Read the full CMHF citation about Terry Fox here.
Family members Rolland (Rolly) and Fred Fox, Terry's father and older brother, attended the ceremony. TFRI's board member Dr. Christopher Paige and Quebec Node Leader Dr. Anne-Marie Mes-Masson also attended.
"The Marathon of Hope raised $24 million for cancer research in 1980, yet Terry was penniless. In fact, I think he was rich. Rich with the knowleddge that he had tried his very best and that he had run until he could run no more. Rich with the knowledge that he had shared his definition of giving: to give and not want or expect anything in return. And he was rich and content with the knowledge that his vision of eliminating cancer through medical research was now in the hands of others to continue," said the elder Fox.
Rolly Fox said his family admires the work of the CMHF and held a great appreciation of their efforts to recognize medical heroes and health care difference makers in Canada. He said he and Fred were thankful to be in the presence of other Canadian Medical Hall of Fame inductees who have devoted their lives to advancing health care. "Terry would, with pride, accept this induction, but be quick to acknowledge the Terry Fox volunteers for running with him in 1980 and every year since," said Rolly.

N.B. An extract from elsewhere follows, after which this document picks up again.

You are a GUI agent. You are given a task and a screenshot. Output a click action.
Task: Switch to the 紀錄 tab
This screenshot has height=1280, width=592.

"Terry is the youngest-ever inductee into the CMHF and the first whose achievements were non-professional. From my perspective, Terry has been chosen primarily because of his heroic accomplishment and the impact of the movement that he started. Only four other individuals who were not physicians or scientists have been inducted into the CMHF -- Peter Lougheed, Marc Lalonde, Tommy Douglas and Saint Marguerite d'Youville --," says Carol Cass, a member of the CMHF's Laureate's Selection Committee. Cass is TFRI's Alberta node leader and an emeritus professor of oncology and adjunct professor of biochemistry at the University of Alberta.
Terry joins other notable laureates including: Drs. Charles Best, Norman Bethune, Fraser Mustard, Ernest McCulloch, James Till and Michael Smith.